Teko Teko stood at the doorway. “I know it’s not much consolation, but, Jen, you were damn good at your job. We’ll be leaving this open now.”

He started to turn away, hesitated, swiveled, and took two steps toward us.

“Listen, burning alive is supposed to be the shits. You were a good cop, no need to suffer.” He walked out of the refrigerator.

Les, she screamed, he’s going to kill me.

Teko Teko was back in seconds, a roll of silver duct tape in one hand, wet gauze pads in the other.

Les shouted, I’m coming in.

Les, they’ll shoot you!

And like that, it’s all happening at once.

Teko Teko is on us in three steps. Jen thrashes her head back and forth. He steps behind us and locks her head in one arm. She fights hard, but he wrestles her like a hunter subduing a wild animal.

Jen, I shout, huge breath!

He jabs at her nose and when she squirms, he locks her head even tighter and jams the wet cotton in one nostril.

Les, he’s suffocating me …

He jams cotton in the other. We hear tape rip … oh god, please, Les! … and he slams it over our nose.

Shot nearby … one, two, three … No air. Les!

Feet running. Teko Teko draws his gun, Les is at the door, down low and more shots explode. Les slumps to his knees as Teko Teko tumbles to the ground.
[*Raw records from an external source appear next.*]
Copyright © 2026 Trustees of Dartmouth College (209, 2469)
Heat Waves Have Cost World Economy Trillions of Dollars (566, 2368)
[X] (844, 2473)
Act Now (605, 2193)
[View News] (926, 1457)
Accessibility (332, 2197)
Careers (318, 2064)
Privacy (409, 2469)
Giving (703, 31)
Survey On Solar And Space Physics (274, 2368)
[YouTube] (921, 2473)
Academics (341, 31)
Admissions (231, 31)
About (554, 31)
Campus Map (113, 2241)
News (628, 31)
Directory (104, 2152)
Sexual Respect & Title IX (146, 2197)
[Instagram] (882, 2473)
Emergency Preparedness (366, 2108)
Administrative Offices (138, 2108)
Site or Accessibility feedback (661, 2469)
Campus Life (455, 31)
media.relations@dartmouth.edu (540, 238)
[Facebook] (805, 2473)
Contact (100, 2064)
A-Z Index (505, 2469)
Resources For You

Jen dying, seconds left. She stares into Les’s eyes as he drags himself forward, as he reaches up, as he yanks tape off. Jen gulps and gasps.
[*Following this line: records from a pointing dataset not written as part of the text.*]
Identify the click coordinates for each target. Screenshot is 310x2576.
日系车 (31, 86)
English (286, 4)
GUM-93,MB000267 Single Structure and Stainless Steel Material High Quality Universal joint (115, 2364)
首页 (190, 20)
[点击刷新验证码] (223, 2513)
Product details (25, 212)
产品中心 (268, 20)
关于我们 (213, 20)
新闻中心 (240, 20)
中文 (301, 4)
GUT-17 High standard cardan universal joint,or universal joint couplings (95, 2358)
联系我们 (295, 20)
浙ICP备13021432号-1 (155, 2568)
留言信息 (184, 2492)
Les on hands and knees. Stretches up, drops gun onto her lap, looks at her, his mouth open, eyes blank.

“Les, the guard! He’ll be here.”

I shout at P.D., How bad?

Real bad. I’m doing everything, but …

“Les!” Jen yells. “Cut my wrists. The tape.”
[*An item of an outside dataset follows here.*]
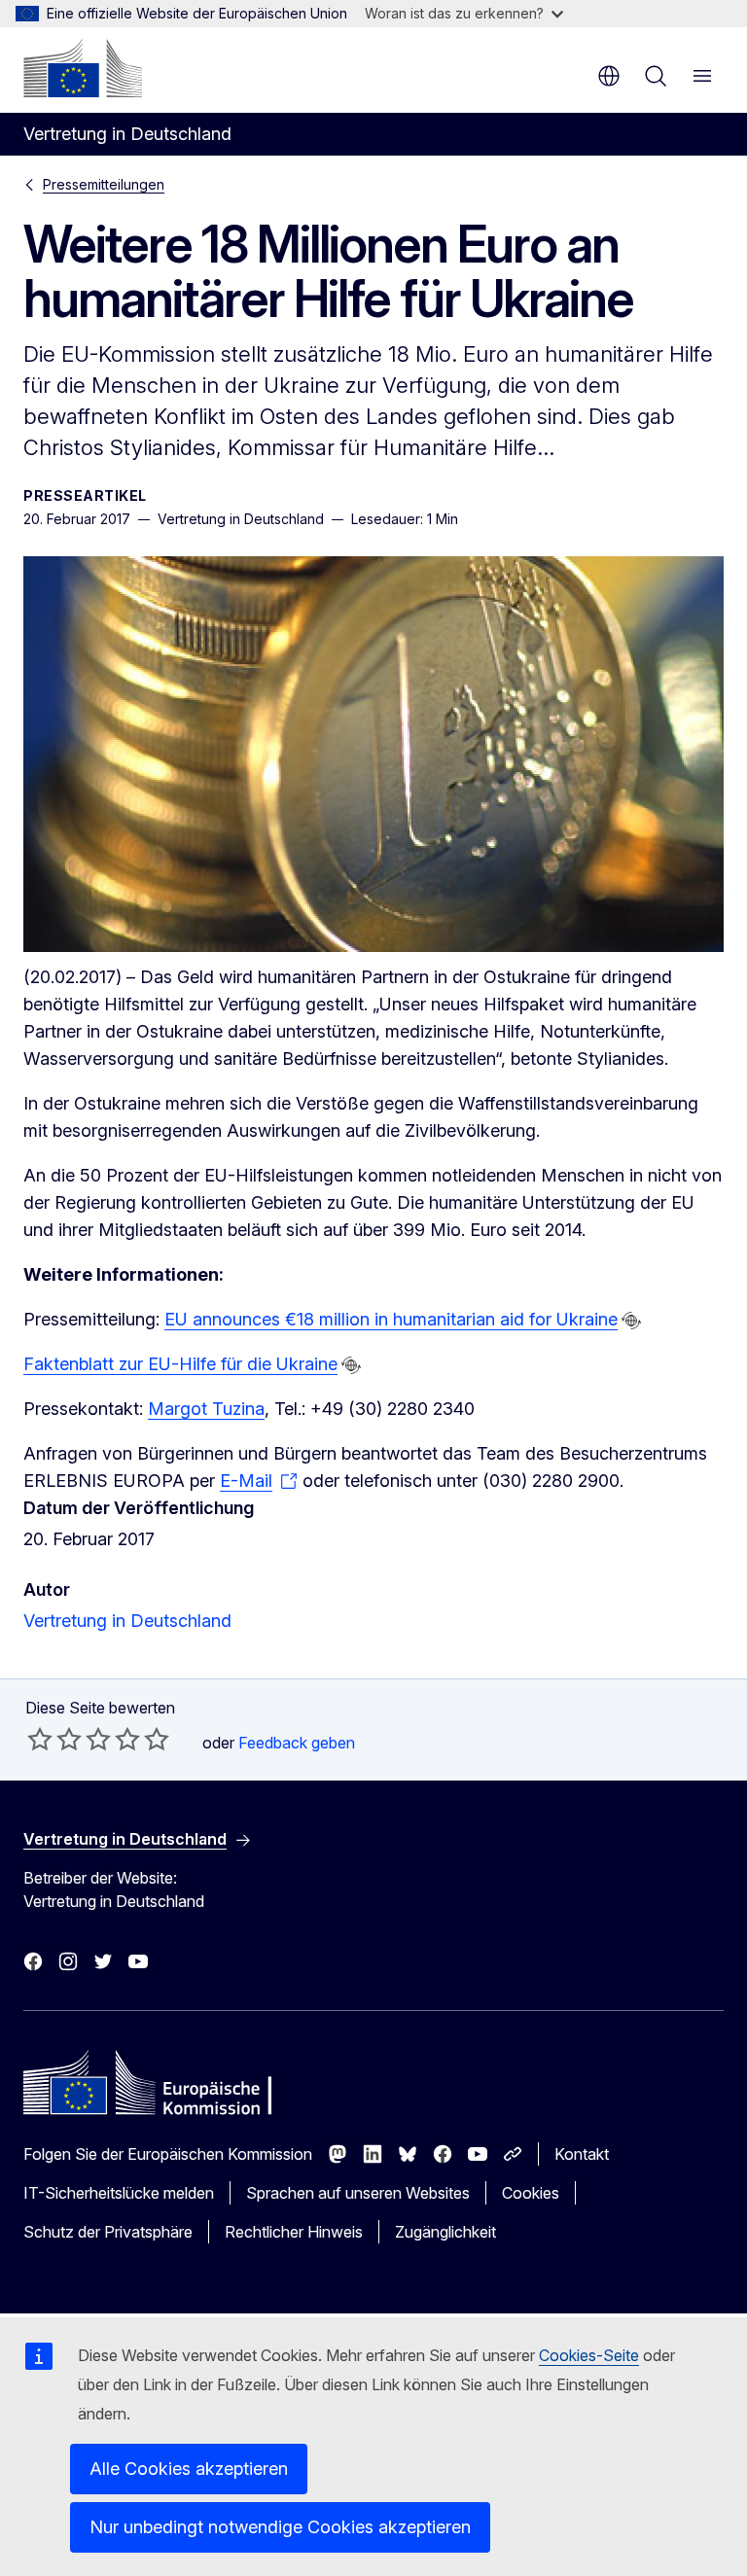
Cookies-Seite (589, 2355)
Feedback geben (296, 1742)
He looks at her, seeming not to understand.

“Les,” Jen yells, “your knife!”

P.D.! Help him.

Feet pound outside.

Slowly, painfully, barely aware, P.D. and reflexes taking over, Les gropes for his knife, finds it, wrestles it out, stares hard at it, willing it, demanding it take action.

A cautious voice calls from outside the refrigerator, “TT?”

Les pulls out the blade and manages to slice through one of the restraints binding Jen’s arm to the chair. She half-twists and leans forward, and he tries for the wrist restraint. He cuts us instead, and Jen shouts, “Les, focus!”

Shadow looms at refrigerator door. Our eyes shoot up, we spot the guard. Jen’s restraints give way, and as the guard starts to raise his weapon, I snatch Les’s gun from Jen’s lap and pump the final rounds into his chest.

We turn back just as Les crumples into a pool of blood.